I was preparing my cereal this morning, as I do every morning (I am a very big grain and fruit fan), when I noticed that we have approximately a dozen different boxes of cereal open on the shelf. We have five people in the household, with clearly varying tastes! I noticed that most of the boxes were from General Mills, with a couple of Kellogg brands mixed in, and started thinking about the differences between the two companies.
In my analysis, I tend to rely heavily on analyst opinion and estimates. I figure they have been studying the stock for a while and probably have a better handle on the numbers than I do. I do look at current news, as well, but I like to lean more on the numbers to provide an objective recommendation.
Kellogg (NYSE: K) is currently trading at about $48, slightly off its 52-week low of $47.88 reached last week. It has a PE of 14.4 and pays a 3.6% dividend. The current analyst rating is a 2.8 (1.0 = Strong Buy, 5.0 = Sell) with a mean target price of $53.19. There are 2 Strong Buy recommendations, 1 Buy, 16 Holds, and 1 Underperform.
The fiscal-year 2012 consensus earnings estimate is $3.36, which is actually 2 cents lower than the actual 2011 earnings of $3.38. The estimate for fiscal-year 2013 is $3.62, 7% higher than 2012.
The stock is down 2% year-to-date, and down 9% from this time last year. The current estimated annual growth rate for the next 5 years is 8.50%, compared to an industry average of 13.20% and a sector average of 13.26%.

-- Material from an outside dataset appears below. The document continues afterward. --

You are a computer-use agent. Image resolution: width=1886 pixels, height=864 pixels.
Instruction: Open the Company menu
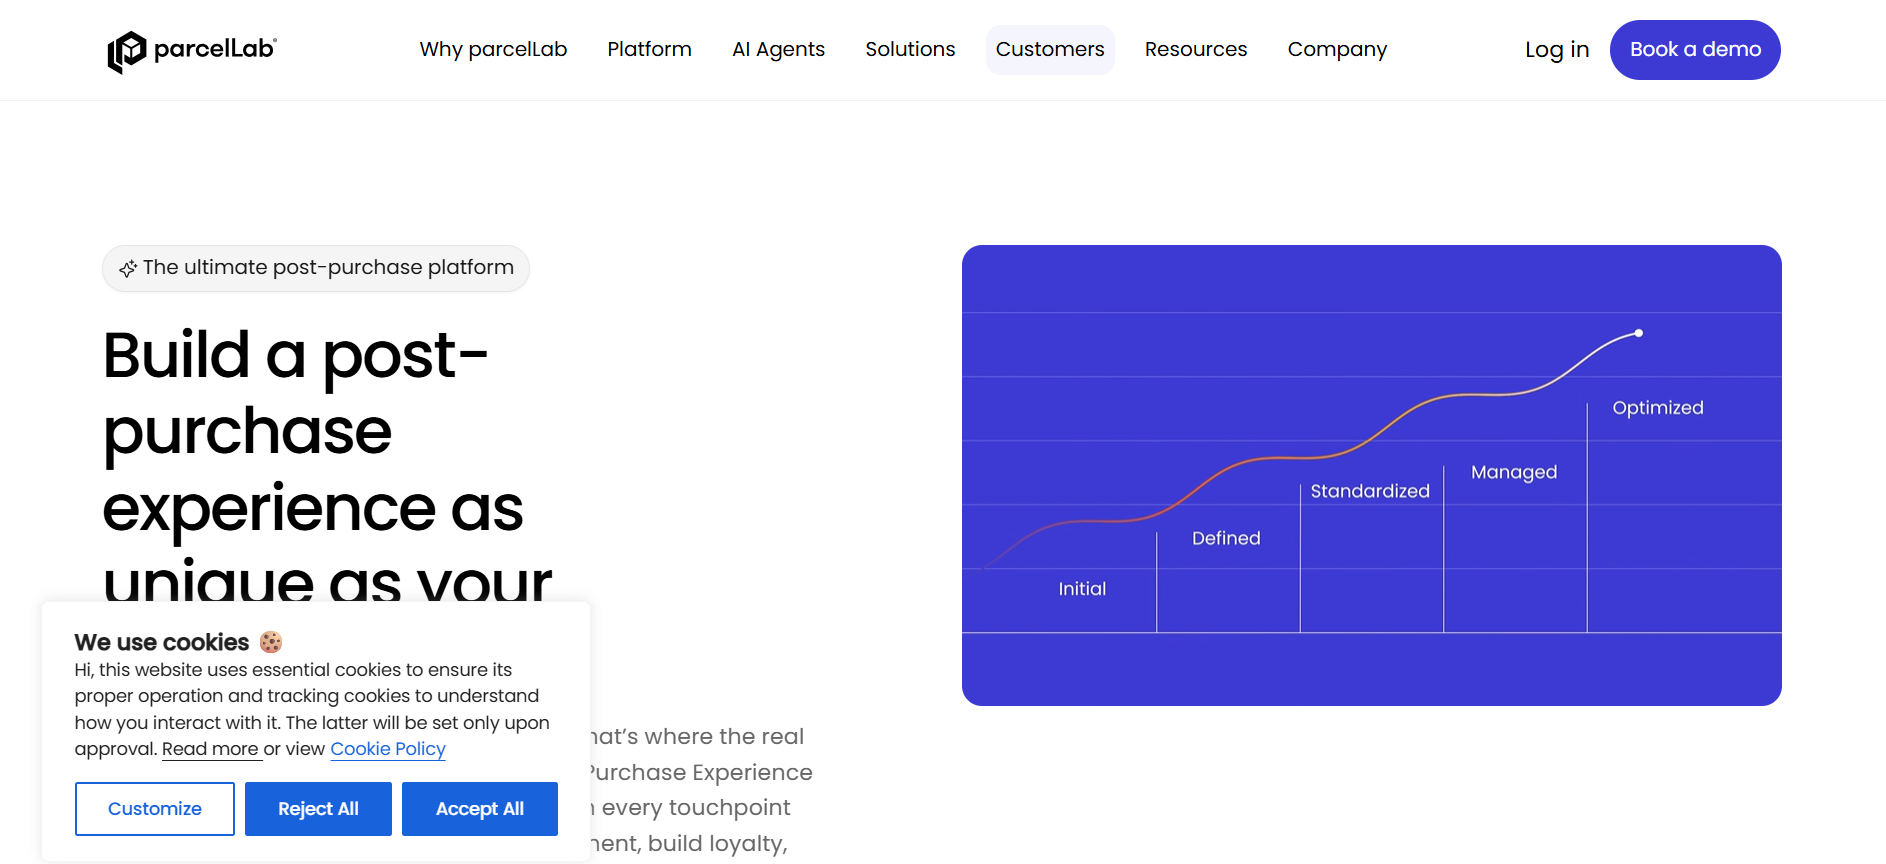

General Mills (NYSE: GIS) is trading at approximately $38 per share, 7% off its 52-week high of $41.06, reached in January. It has a PE of 16.3 and pays a 3.2% dividend. Currently analysts rate it a 2.2 (4 Strong Buys, 8 Buys, and 8 Holds) with a mean target price of $42.29..
General Mills' fiscal-year 2012 consensus earnings estimate is 2.54, 2% higher than actual 2011 earnings. Its estimate for fiscal-year 2013 (ending May) is $2.76, 9% higher than 2012.
The stock is down 4% since the beginning of 2012, and up 4% from a year ago. Current 5-year annual growth is estimated at 7.15% vs the S&P at 10.41%.
Kellogg is struggling at a 52-week low. The company's malaise can be attributed to the economic situation in the United States and Europe, where it does have a significant presence, but it does sport an attractive 3.6% yield.
General Mills was just reiterated as a Buy by TheStreet, citing the company's revenue growth, strong gross profit margins and change in net income exceeding the average performance by the Food Products industry.
Eventually, however, I go back to the numbers. With Kellogg's current PE and year-end 2013 earnings estimate, I see a stock price of $52, or upside of 7%. General Mills' PE and earnings estimate leads to a stock price of $45, 18% upside.
My choice of stock, as my choice in cereal, is General Mills.